Data types and metadata standards supported
The Metadata Editor supports the documentation of a wide range of structured data types, using established metadata standards and schemas:
For structured data
- Microdata: Unit-level data on individuals, households, facilities, establishments, or other entities, derived from surveys, censuses, administrative records, or sensors. The Metadata Editor supports documentation using the Data Documentation Initiative (DDI) Codebook standard (version 2.5); see https://ddialliance.org/ddi-codebook.
- Indicators and databases of indicators: Summary measures derived from observed data, often stored as time series in databases. The Metadata Editor supports a bespoke World Bank metadata schema, built by compiling metadata elements used in multiple leading indicator databases.

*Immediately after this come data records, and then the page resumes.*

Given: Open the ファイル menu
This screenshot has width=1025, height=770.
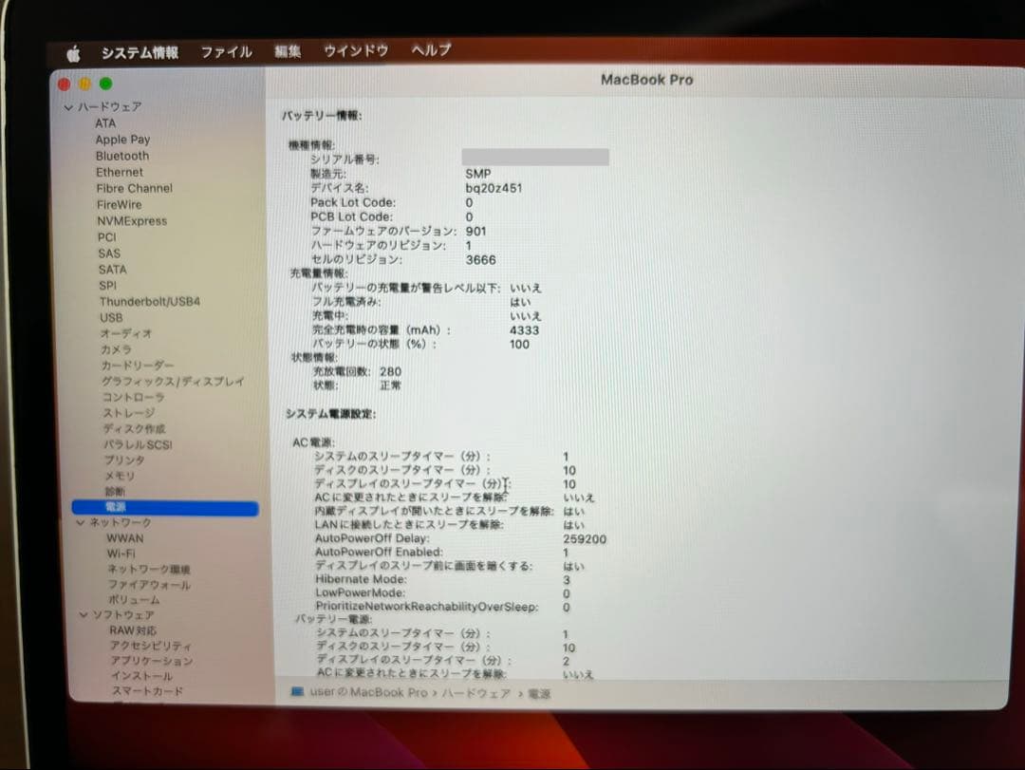Looking at the screenshot, I should pyautogui.click(x=226, y=52).
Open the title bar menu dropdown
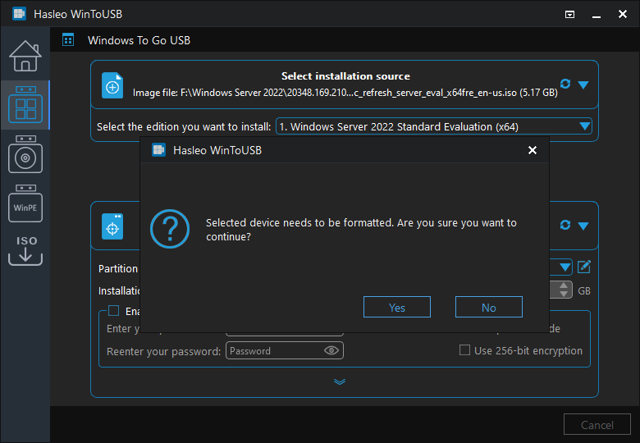This screenshot has width=640, height=443. pos(570,15)
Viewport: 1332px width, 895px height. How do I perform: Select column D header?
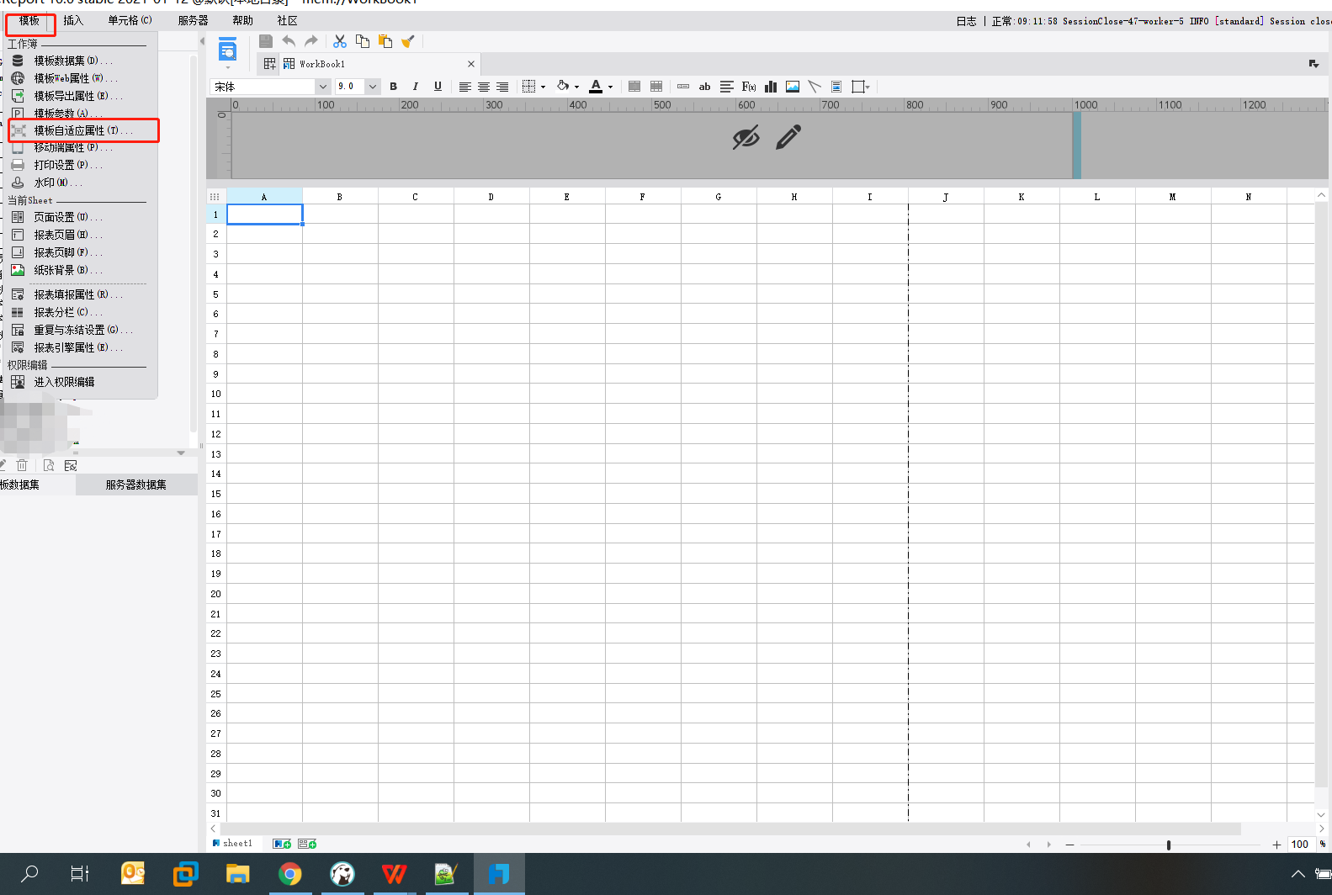coord(491,197)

- Geographic datasets and geographic data services: Data describing geographic locations, boundaries, and earth surface characteristics, provided as raster or vector datasets or as web services. The Metadata Editor supports ISO 19139 (and related ISO 19110/19115) metadata standards. See https://www.iso.org/standard/67253.html
- Statistical tables: Aggregated statistical information presented in cross-tabulations, such as those in statistical yearbooks and census reports. The Metadata Editor supports a specific metadata schema developed by the International Household Survey Network (IHSN).
For unstructured data
- Text: Collections of documents (e.g., books, reports, manuals) form corpora that can be structured using natural language processing (NLP). The Metadata Editor supports a schema combining elements from Dublin Core (https://www.dublincore.org/), MARC21 from the US Library of Congress (https://www.loc.gov/marc/bibliographic/), and BibTeX (https://www.bibtex.org/).

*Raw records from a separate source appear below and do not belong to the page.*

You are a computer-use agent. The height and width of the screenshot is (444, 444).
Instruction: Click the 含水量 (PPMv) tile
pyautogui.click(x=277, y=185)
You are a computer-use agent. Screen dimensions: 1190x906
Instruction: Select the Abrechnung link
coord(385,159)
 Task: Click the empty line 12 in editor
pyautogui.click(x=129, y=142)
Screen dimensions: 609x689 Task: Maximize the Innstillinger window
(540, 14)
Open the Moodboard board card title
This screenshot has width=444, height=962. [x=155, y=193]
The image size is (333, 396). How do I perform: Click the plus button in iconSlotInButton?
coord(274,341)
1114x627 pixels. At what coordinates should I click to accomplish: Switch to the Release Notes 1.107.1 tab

- Images: Digital images can be analyzed with machine learning techniques for classification and object detection. The Metadata Editor provides two metadata schema options: Dublin Core with imageObject elements from Schema.org and IPTC (https://iptc.org/). Video Recordings: Speech-to-text algorithms allow the automatic transcription of video and audio recordings, making them discoverable and analyzable as structured data. The Metadata Editor supports a schema incorporating elements from Dublin Core and videoObject from Schema.org (https://schema.org/).
- Videos: the Metadata Editor uses a metadata schema built on videoobject from schema.org.
- Research projects and scripts: Research projects and related scripts for data transformation, analysis, and visualization are essential for reproducibility and transparency. The Metadata Editor includes a dedicated schema for documenting research projects and scripts.
In addition to these metadata standards and schemas, the Metadata Editor allows exporting metadata templates as SDMX Metadata Structure Definitions and the metadata themselves as SDMX metadatasets. An option to export metadata to schema.org (https://schema.org/), Croissant (https://github.com/mlcommons/croissant), and DCAT (https://www.w3.org/TR/vocab-dcat-3/) is also provided for some types of data.
The technical documentation of the metadata standards supported by the Metadata Editor is available at https://worldbank.github.io/metadata-schemas/ where structures and information on each metadata element are provided.
Licenses and disclaimer
Software license
The Metadata Editor is published as open-source software under the MIT License (https://opensource.org/license/mit) with additional terms for international organizations:
MIT LICENSE
Permission is hereby granted, free of charge, to any person obtaining a copy of this software and associated documentation files (the “Software”), to deal in the Software without restriction, including without limitation the rights to use, copy, modify, merge, publish, distribute, sublicense, and/or sell copies of the Software, and to permit persons to whom the Software is furnished to do so, subject to the following conditions:
The above copyright notice and this permission notice shall be included in all copies or substantial portions of the Software.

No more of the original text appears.